• _ÉNONCÉ 1_: Indiquez si chacun des énoncés suivants concorde avec le texte fourni, en répondant par oui ou par non et en citant fidèlement les mots décisifs : (a) selon la porte-parole, les appels des professeurs servent au recrutement des étudiants ; (b) le prix de présence tiré à chaque rencontre préparatoire est de 1000 $ ; (c) d'ici 10 ans, la clientèle des universités, les 17-24 ans, augmentera.

• _TEXTE FOURNI_:
Depuis quelques années, des professeurs de l'École polytechnique Montréal donnent un coup de fil à chacun des étudiants qui font une demande d'admission au bac.

Ce printemps, entre 500 et 1000 ingénieurs en devenir ont ainsi reçu un appel personnalisé à la maison, destiné à répondre à leurs questions pointues.

Poly fait également tirer un prix de présence de 500$ à chacune de ses deux rencontres préparatoires de la mi-avril, qui prennent la forme de bourses d'inscription. Même les parents présents pouvaient gagner deux chèques cadeaux de 50$.

La porte-parole de l'École, Chantal Cantin, refuse d'associer les prix de présence à un moyen d'inciter les étudiants à choisir Polytechnique. Il s'agit d'une façon de remercier les gens de leur présence, dit-elle. Par contre, elle admet que «les appels des professeurs font partie de l'approche personnalisée pour recruter des étudiants».

Ce genre d'initiative n'est guère surprenante sachant que la Poly doit se battre contre l'Université McGill, l'ETS et les autres universités pour recruter de nouveaux étudiants et ainsi boucler son budget. Et avec les tendances démographiques à l'horizon, ce phénomène n'est pas près se résorber, à Poly comme ailleurs.

Un des fascicules du budget Leitao, baptisé Le défi des finances publiques du Québec, brosse un portrait fort intéressant des débats en vue sur l'allocation des ressources. Comment sera partagée la tarte entre les différentes missions du gouvernement sachant que cette tarte ne grossira presque pas d'ici 10 ans?

Le gouvernement prévoit imposer ce qu'il appelle un «cran d'arrêt aux dépenses» et n'autoriser aucune nouvelle dépense sans une économie équivalente ailleurs dans l'appareil gouvernemental. Le budget suggère que l'arbitrage entre les missions soit notamment fonction de la croissance de la population et de l'inflation, en plus de la croissance économique.

Or, la démographie aura un effet dramatique sur le financement des universités, bien davantage que sur les autres missions du gouvernement. D'ici 10 ans, la clientèle des universités, les 17-24 ans, diminuera de 1,6% par année, selon des données de Statistique Canada reprises par le ministère des Finances. Les autres tranches de la population seront stagnantes ou en augmentation, notamment les personnes de 65 ans et plus (+3,3% par année).

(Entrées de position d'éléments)
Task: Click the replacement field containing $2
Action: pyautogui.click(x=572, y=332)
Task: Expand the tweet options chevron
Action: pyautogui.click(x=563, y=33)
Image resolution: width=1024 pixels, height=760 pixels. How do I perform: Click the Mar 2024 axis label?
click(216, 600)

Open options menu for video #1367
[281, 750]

--

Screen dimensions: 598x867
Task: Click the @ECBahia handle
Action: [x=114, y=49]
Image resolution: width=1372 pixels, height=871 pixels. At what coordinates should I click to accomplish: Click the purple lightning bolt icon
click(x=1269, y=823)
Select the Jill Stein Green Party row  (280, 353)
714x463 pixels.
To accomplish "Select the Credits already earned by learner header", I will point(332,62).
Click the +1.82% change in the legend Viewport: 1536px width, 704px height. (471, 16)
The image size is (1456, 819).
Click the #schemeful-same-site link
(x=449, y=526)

==

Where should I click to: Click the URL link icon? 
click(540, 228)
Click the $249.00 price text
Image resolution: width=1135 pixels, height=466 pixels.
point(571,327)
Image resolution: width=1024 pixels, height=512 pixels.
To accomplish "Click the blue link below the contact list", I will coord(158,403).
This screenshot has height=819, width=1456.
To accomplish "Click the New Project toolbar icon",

• _ÉNONCÉ 2_: Réécrivez les lignes de la liste, de la ligne contenant « Click the +1.82% » à la ligne contenant « (x=449, y=526) » incluses, consignes comprises, en décalant de -9 chaque coordonnée des réponses. Ne donnez que ces lignes.

• _RÉPONSE FINALE 1_:
(a) Oui : « les appels des professeurs font partie de l'approche personnalisée pour recruter des étudiants ».
(b) Non : « un prix de présence de 500$ ».
(c) Non : « diminuera de 1,6% par année ».

• _RÉPONSE FINALE 2_:
Click the +1.82% change in the legend Viewport: 1536px width, 704px height. (462, 7)
The image size is (1456, 819).
Click the #schemeful-same-site link
(x=440, y=517)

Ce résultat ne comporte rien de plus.